#### Questions to answer
a - Translate this sentence from the passage on DNA triple helices into Spanish: "Triplex formation is governed by sequence-specific binding rules that are conceptually similar to the familiar Watson-Crick base-pairing rules."
b - Carry on the passage on DNA triple helices from its last sentence.

#### Passage for review
+ + + + +

The ability for double-stranded DNA to form triple-helical complexes by means of hydrogen bonding with a third, single-stranded oligonucleotide is well established, yet the biological functions of these structures remain largely unknown.
There is considerable albeit circumstantial evidence for the existence of nucleic acid triplexes in vivo and their potential participation in a variety of biological processes including chromatin organization, DNA repair, transcriptional regulation and RNA processing has been investigated in a number of studies to date. There is also a range of possible mechanisms to regulate triplex formation through differential expression of triplex-forming RNAs, alteration of chromatin accessibility, sequence unwinding and nucleotide modifications. Important pieces to the puzzle have been added by recent work on new methods for triplex detection, the discovery of new triplex-unwinding helicases, as well as the increasingly apparent biological roles played by non-coding RNAs that suggest the involvement of triple-helices.
Triplex formation is governed by sequence-specific binding rules that are conceptually similar to the familiar Watson-Crick base-pairing rules. The third nucleotide strand binds in the major groove of an oligopurine·oligopyrimidine tract in the duplex by forming Hoogsteen or reverse Hoogsteen hydrogen bonds with the purine-rich strand of the duplex. The stability of a triplex is constrained by steric features as well as by the availability of hydrogen donor and acceptor groups to establish these hydrogen bonds. This effectively limits triplex formation to three basic “motifs”, all of which permit two stabilizing hydrogen bonds between the nucleotide of the third strand and the purine of the duplex.
Over the past decades, the rule set underpinning these motifs has been scrutinized with respect to various determinants of triplex formation such as the chemistry of the nucleotides present in each strand (e.g. nucleotide backbone, sugars, bases and modifications), the impact of pH, ionic environment, sequence composition and base mismatches utilizing a multitude of complementary experimental techniques. While each of the different determinants affect the stability of the triple-helix, these studies demonstrate that the rule set can be used to model triple-helix formation and analyze sequence data to gain insights into the in vivo role of triplex formation. Genomic and transcriptomic data generated since the advent of high-throughput sequencing technology provide a new, rich resource that, unfortunately, lies idle due to the current lack of tailored in silico methods.
This thesis focuses on developing in silico and in vitro tools to shed light on the existence of triple-helical complexes in vivo and what their functional relevance may be. In addition, this thesis investigates the potential triplex formation provides for biotechnological and therapeutic applications.

+ + + + +

#### Source information
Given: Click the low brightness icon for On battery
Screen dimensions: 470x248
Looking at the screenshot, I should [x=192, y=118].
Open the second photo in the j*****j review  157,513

+ + + + +

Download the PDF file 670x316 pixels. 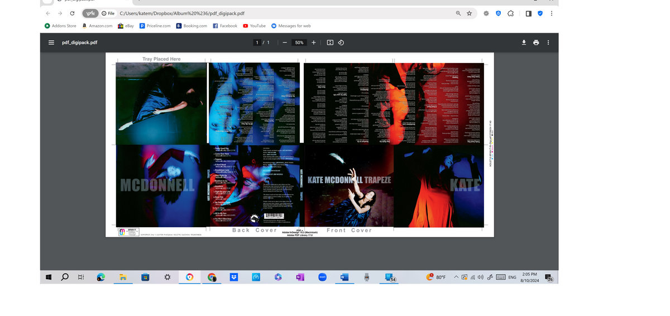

+ + + + +

#### Answers to the exercise
a - La formación de tríplex se rige por reglas de unión específicas de secuencia que son conceptualmente similares a las conocidas reglas de apareamiento de bases de Watson-Crick.

b -
In the first part of this thesis, I develop and implement an efficient algorithm, called Triplexator, that facilitates the screening of nucleotide sequences for triple-helical features and – more importantly – enables the automatic assessment of the compatibility between a duplex and single-stranded sequence with respect to triplex formation. Triplexator provides a flexible tool to mine the wealth of available sequence data that emerges from the deep-sequencing of genomes and transcriptomes.
In the second part, I develop and implement a computational pipeline, Triplex-Inspector, that allows researcher to home-in on their genomic region of interest and obtain detailed information on its suitability for triplex-mediated genomic targeting. The software pipeline offers guidance for the design of third strand oligonucleotides to maximize specificity and sensitivity to the primary target.
Finally, this thesis aims to develop a laboratory high-throughput protocol on basis of microarray technology to screen the binding-affinity and specificity between oligonucleotides and duplex DNA. Data obtained from such an approach can be used to refine the somewhat crude binding rule set currently used to model nucleic acid triplex formation. Moreover, such a technology enables one to query the binding preferences of a specific oligonucleotide and extend our understanding of triplex formation to nucleotide analogs such as peptide nucleic acid, which have been reported to provide improved binding properties. This may enable scientists to target single genomic loci with high precision, which constitutes an invaluable instrument for a variety of biotechnological applications and is an essential prerequisite for gene therapy.